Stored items

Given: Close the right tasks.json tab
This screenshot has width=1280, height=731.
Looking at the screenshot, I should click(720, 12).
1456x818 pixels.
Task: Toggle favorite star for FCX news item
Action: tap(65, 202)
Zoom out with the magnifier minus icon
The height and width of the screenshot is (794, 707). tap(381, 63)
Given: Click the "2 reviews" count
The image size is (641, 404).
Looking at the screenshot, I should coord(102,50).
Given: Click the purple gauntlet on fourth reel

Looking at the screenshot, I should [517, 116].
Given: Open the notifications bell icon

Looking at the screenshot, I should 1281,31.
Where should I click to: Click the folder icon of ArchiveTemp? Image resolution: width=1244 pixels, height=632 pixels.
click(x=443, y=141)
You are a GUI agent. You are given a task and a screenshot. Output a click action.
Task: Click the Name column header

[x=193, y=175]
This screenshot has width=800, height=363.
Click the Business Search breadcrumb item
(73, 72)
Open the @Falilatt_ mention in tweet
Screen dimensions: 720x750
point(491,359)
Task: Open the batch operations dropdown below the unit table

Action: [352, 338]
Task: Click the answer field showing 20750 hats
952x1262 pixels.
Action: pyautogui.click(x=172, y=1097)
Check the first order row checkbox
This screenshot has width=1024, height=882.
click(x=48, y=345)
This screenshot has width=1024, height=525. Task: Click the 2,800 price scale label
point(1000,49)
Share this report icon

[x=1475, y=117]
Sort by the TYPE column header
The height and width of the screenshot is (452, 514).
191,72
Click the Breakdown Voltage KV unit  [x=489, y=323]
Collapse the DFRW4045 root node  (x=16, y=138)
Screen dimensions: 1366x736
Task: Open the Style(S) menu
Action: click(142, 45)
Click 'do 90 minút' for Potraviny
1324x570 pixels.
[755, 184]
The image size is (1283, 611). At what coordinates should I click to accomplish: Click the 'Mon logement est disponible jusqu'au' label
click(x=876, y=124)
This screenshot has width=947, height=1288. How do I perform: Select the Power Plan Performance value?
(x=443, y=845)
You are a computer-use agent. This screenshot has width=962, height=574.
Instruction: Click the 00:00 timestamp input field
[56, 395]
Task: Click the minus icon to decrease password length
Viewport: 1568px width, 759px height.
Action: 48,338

▶ **WHAT YOU WILL DO**
What's wanted is a faithful copy of each entry above.

▶ **WRITTEN SOLUTION**
Given: Close the right tasks.json tab
This screenshot has width=1280, height=731.
Looking at the screenshot, I should click(720, 12).
1456x818 pixels.
Task: Toggle favorite star for FCX news item
Action: tap(65, 202)
Zoom out with the magnifier minus icon
The height and width of the screenshot is (794, 707). tap(381, 63)
Given: Click the "2 reviews" count
The image size is (641, 404).
Looking at the screenshot, I should coord(102,50).
Given: Click the purple gauntlet on fourth reel

Looking at the screenshot, I should [517, 116].
Given: Open the notifications bell icon

Looking at the screenshot, I should 1281,31.
Where should I click to: Click the folder icon of ArchiveTemp? Image resolution: width=1244 pixels, height=632 pixels.
click(x=443, y=141)
You are a GUI agent. You are given a task and a screenshot. Output a click action.
Task: Click the Name column header

[x=193, y=175]
This screenshot has width=800, height=363.
Click the Business Search breadcrumb item
(73, 72)
Open the @Falilatt_ mention in tweet
Screen dimensions: 720x750
point(491,359)
Task: Open the batch operations dropdown below the unit table

Action: [352, 338]
Task: Click the answer field showing 20750 hats
952x1262 pixels.
Action: pyautogui.click(x=172, y=1097)
Check the first order row checkbox
This screenshot has width=1024, height=882.
click(x=48, y=345)
This screenshot has width=1024, height=525. Task: Click the 2,800 price scale label
point(1000,49)
Share this report icon

[x=1475, y=117]
Sort by the TYPE column header
The height and width of the screenshot is (452, 514).
191,72
Click the Breakdown Voltage KV unit  [x=489, y=323]
Collapse the DFRW4045 root node  (x=16, y=138)
Screen dimensions: 1366x736
Task: Open the Style(S) menu
Action: click(142, 45)
Click 'do 90 minút' for Potraviny
1324x570 pixels.
[755, 184]
The image size is (1283, 611). At what coordinates should I click to accomplish: Click the 'Mon logement est disponible jusqu'au' label
click(x=876, y=124)
This screenshot has width=947, height=1288. How do I perform: Select the Power Plan Performance value?
(x=443, y=845)
You are a computer-use agent. This screenshot has width=962, height=574.
Instruction: Click the 00:00 timestamp input field
[56, 395]
Task: Click the minus icon to decrease password length
Viewport: 1568px width, 759px height.
Action: 48,338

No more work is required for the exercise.